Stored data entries

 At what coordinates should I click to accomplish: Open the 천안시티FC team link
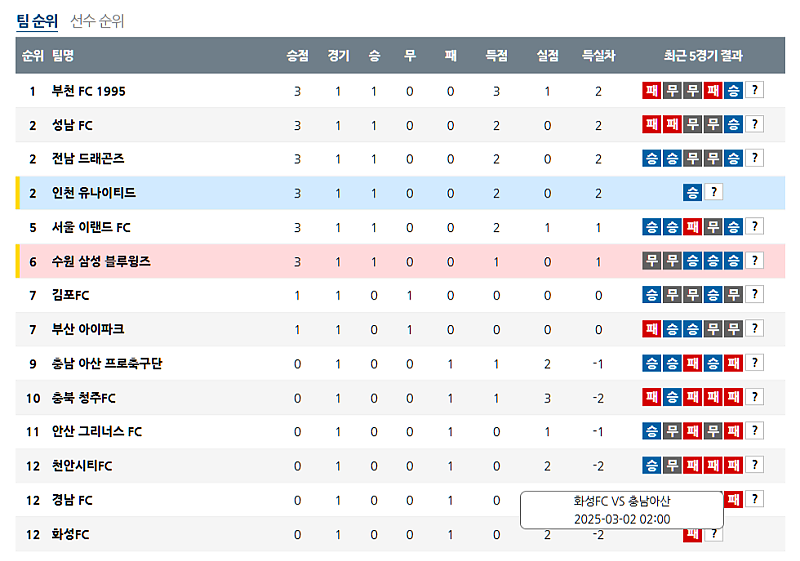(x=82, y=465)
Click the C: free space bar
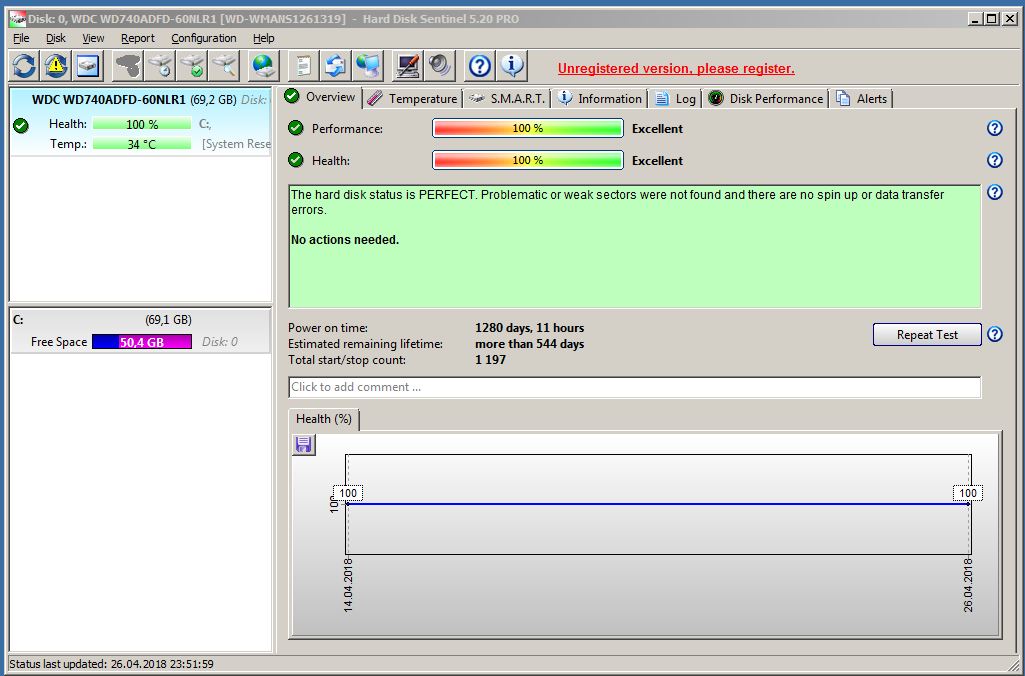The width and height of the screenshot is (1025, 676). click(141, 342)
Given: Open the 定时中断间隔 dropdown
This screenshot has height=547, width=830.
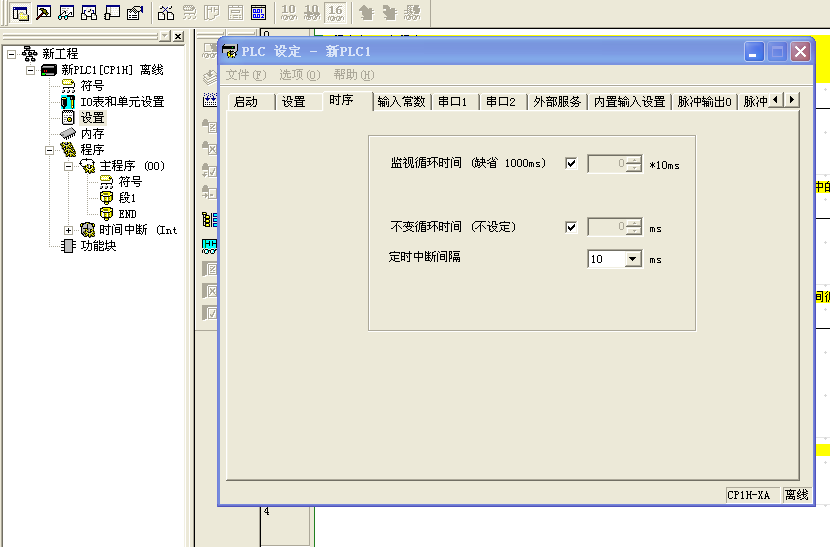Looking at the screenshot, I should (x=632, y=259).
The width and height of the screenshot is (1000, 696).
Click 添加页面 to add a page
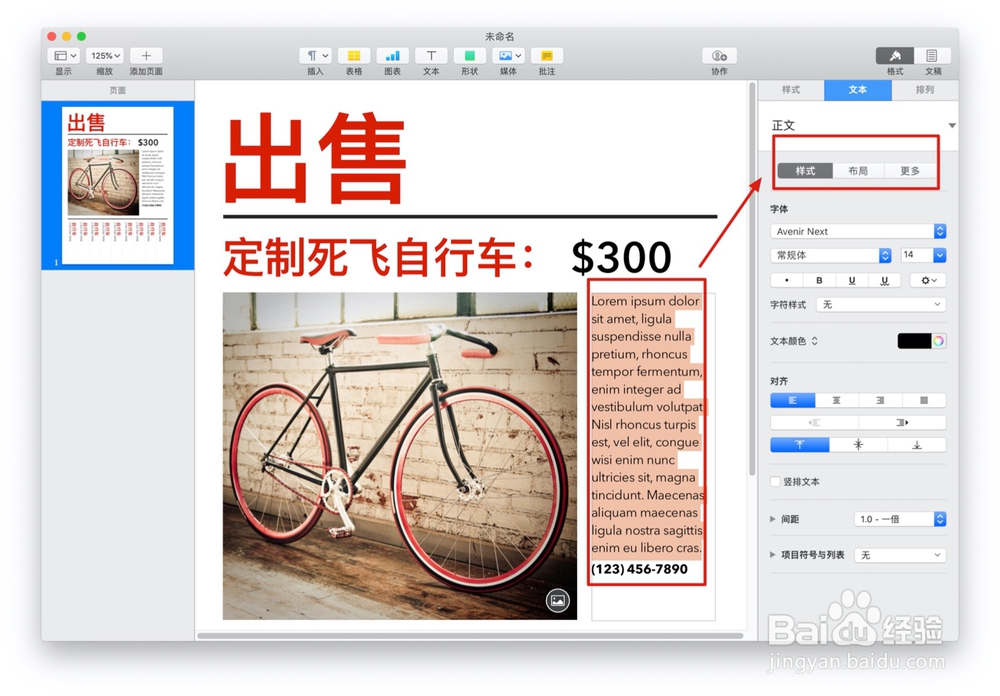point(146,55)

* [TASK DIRECTIONS]: Word for word, retype all of the data above, but include no pictures.

* [TASK SOLUTION]:
 At what coordinates should I click to accomplish: Open the 천안시티FC team link
(x=82, y=465)
Click the C: free space bar
The width and height of the screenshot is (1025, 676). click(141, 342)
Given: Open the 定时中断间隔 dropdown
This screenshot has height=547, width=830.
Looking at the screenshot, I should (x=632, y=259).
The width and height of the screenshot is (1000, 696).
Click 添加页面 to add a page
point(146,55)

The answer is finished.